■ YOUR INSTRUCTIONS ■
Go through the data below and copy each line that includes "nhân".

■ Saved entries ■
Content starts

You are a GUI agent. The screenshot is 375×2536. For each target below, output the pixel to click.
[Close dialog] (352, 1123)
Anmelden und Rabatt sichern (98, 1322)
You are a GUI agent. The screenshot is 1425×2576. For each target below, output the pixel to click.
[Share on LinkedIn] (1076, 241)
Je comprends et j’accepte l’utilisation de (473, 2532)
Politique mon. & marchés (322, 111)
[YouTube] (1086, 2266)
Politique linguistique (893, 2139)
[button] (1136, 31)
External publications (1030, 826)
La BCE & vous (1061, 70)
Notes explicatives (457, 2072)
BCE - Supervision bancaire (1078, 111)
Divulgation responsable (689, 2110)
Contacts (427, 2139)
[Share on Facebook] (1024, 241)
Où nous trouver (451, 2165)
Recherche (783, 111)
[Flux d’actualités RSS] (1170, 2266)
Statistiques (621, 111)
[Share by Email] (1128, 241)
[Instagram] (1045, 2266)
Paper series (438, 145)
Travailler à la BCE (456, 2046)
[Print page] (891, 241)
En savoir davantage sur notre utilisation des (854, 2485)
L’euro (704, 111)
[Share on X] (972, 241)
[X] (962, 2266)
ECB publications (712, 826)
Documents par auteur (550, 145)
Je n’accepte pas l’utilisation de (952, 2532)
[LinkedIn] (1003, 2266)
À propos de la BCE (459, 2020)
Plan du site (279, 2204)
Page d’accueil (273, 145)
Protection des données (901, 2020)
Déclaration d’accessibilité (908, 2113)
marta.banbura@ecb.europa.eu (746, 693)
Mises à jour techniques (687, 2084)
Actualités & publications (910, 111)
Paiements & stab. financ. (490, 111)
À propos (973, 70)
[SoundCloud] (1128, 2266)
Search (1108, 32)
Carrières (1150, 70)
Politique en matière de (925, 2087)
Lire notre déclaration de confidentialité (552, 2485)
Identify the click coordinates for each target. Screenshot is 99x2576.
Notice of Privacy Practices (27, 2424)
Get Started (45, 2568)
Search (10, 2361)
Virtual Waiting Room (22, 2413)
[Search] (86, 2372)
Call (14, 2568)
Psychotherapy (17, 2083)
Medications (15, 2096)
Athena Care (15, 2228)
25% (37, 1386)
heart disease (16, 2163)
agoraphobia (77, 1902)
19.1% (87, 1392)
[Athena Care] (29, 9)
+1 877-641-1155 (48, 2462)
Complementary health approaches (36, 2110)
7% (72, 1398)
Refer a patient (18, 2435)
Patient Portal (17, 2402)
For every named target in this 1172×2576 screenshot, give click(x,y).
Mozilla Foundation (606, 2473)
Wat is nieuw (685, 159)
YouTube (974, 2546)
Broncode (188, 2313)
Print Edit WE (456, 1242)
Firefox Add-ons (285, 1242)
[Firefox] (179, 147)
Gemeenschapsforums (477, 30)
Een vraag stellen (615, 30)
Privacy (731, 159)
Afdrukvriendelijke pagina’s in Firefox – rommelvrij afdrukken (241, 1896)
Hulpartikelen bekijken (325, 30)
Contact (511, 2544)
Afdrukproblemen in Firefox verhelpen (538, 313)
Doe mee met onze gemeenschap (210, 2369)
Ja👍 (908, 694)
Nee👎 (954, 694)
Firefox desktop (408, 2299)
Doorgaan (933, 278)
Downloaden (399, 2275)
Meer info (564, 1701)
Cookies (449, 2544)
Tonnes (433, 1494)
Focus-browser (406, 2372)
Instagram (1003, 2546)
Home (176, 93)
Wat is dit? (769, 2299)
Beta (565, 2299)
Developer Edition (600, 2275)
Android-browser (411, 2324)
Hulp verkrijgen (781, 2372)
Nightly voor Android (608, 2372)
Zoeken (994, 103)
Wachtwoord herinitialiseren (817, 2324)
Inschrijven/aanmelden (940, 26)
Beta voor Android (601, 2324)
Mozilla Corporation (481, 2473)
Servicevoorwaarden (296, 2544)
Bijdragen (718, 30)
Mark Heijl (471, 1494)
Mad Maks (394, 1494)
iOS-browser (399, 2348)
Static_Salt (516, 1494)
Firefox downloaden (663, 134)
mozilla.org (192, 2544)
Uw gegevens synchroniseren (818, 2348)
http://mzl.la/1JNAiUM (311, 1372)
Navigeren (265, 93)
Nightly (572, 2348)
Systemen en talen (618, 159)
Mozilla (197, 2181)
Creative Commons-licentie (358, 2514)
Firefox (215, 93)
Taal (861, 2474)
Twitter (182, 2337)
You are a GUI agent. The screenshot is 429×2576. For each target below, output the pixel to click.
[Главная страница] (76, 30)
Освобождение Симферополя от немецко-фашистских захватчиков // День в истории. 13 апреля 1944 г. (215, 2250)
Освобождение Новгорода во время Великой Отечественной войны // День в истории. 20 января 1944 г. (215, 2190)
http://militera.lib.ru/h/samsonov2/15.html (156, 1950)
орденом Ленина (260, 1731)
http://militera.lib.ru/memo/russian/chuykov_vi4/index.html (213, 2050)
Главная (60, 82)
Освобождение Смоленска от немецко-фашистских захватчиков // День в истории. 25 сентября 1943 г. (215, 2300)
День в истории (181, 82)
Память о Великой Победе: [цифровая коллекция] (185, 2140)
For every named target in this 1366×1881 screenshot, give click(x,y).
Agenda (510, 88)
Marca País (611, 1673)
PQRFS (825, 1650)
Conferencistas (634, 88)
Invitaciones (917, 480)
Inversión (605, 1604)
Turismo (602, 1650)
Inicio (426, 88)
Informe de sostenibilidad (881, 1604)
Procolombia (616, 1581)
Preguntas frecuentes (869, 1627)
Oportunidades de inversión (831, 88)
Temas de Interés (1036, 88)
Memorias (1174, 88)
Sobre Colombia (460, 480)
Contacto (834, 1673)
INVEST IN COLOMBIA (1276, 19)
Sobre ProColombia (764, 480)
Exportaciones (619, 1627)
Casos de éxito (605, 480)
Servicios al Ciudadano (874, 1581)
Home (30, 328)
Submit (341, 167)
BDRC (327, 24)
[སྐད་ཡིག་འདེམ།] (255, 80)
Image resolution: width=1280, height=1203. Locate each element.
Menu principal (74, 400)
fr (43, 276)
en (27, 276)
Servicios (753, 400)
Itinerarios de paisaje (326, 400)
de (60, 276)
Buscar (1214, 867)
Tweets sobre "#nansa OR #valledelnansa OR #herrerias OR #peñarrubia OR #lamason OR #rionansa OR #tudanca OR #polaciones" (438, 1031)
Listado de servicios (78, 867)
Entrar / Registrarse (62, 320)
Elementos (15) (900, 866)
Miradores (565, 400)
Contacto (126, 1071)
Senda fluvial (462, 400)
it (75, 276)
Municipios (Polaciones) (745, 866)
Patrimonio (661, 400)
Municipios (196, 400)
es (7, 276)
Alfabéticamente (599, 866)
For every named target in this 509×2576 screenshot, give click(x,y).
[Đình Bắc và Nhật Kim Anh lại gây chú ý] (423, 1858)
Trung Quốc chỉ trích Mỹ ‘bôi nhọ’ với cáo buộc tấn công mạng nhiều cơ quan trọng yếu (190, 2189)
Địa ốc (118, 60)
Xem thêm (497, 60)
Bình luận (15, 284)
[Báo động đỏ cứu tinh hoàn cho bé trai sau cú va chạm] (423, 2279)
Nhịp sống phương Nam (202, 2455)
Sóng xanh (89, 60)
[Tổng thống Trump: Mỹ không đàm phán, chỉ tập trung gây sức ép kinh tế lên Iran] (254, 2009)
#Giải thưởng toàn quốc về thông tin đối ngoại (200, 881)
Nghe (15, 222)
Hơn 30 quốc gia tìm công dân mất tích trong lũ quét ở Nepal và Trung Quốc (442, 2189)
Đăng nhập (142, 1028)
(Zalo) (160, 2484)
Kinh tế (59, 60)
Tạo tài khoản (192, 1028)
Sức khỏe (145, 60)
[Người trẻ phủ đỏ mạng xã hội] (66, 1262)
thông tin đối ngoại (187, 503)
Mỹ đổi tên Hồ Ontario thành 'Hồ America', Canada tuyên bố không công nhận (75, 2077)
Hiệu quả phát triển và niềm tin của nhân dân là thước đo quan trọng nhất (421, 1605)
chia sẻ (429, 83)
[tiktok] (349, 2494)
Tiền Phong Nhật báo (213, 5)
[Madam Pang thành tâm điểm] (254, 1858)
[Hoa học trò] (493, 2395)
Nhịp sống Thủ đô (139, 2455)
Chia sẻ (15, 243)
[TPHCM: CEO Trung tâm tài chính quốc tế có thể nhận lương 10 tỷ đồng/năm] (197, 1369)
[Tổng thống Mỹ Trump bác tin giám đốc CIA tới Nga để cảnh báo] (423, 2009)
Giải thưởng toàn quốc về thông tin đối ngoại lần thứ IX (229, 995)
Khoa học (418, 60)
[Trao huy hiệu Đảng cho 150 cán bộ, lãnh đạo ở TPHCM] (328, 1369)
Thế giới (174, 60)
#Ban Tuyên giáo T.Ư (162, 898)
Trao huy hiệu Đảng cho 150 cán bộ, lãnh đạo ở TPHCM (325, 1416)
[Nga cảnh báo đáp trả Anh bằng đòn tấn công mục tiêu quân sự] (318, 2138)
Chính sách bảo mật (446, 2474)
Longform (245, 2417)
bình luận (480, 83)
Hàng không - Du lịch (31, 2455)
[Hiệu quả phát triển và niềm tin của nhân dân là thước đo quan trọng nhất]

Content ends

■ SOLUTION BELOW ■
Hiệu quả phát triển và niềm tin của nhân dân là thước đo quan trọng nhất (421, 1605)
[Hiệu quả phát triển và niềm tin của nhân dân là thước đo quan trọng nhất]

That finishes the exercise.